Rhoda Morgenstern (played by Valerie Harper): [regarding a piece of candy] “I don't know why I'm putting this in my mouth. I should just apply it directly to my hips.”—The Mary Tyler Moore Show, Season 1, Episode 11, “1040 or Fight,” air date Nov. 28, 1970, teleplay by David Davis and Lorenzo Music, directed by Jay Sandrich
In my youth in the 1970s, Valerie Harper made America made America laugh uproariously delivering lines like this as Mary Richards’ tart-tongued but loyal sidekick on The Mary Tyler Moore Show. For the last several years, she has made the nation cheer her on in her indomitable fight against brain cancer. There are few entertainers that I wish more happiness than to her now, on her 76th birthday.
Most people alive during Ms. Harper’s heyday 40 years ago, I think, have some strong association with her. Mine came secondhand, through a male relative of mine. As a front-desk assistant at a college dorm in the Deep South, it was his responsibility to decide what TV show would air that night. Young people might find this unimaginable, but at that time people’s TV choices derived overwhelmingly from a single black box with rabbit-ear antenna, with choices dictated by just three networks.
One of those choices on Monday, Oct. 28, 1974 was ABC’s Monday Night Football, at close to the height of its popularity with Howard Cosell, Frank Gifford and Don Meredith. But the most eagerly awaited show throughout the nation, for the week leading up to that night, was its CBS rival, the spinoff given Ms. Harper after four seasons on The Mary Tyler Moore Show, Rhoda.

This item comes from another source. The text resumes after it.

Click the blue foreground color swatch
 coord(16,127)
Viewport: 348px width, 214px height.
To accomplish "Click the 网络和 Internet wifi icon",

And this wasn’t just any episode: Rhoda was getting married to the new man she had met when she returned east from Minnesota, Joe.
Little ol’ Rhoda bumped off big, bad MNF that night. (When the episode concluded, even Cosell welcomed viewers back to the game with a joke that he hadn’t received an invitation to the wedding.) That special hour-long episode was such a ratings bonanza for CBS that it was the second most-watched television episode of all time, surpassed only by the birth of Little Ricky on I Love Lucy in 1953.
But in the Southern campus where my relative was, the outcome was far more uncertain. The good ol’ boys there were whoopin’ and hollerin’ to see the Atlanta Falcons take on the Pittsburgh Steelers. Why would anyone want to watch a comedy centered on a New York woman?
Well, as someone who grew up in the New York area, my relative would. And it hadn’t escaped his notice that the campus coeds felt likewise. As a large group gathered around his desk, he milked the moment of decision for all it was worth. When he made the announcement at last—“And the winner is…RHODA!!!”, a grateful pandemonium broke out among the women.
Any resentment among the small band of good ol’ boys became increasingly muted as time went on. And that, my relative felt, was a small price for the many smiling females who passed by his desk the rest of the year.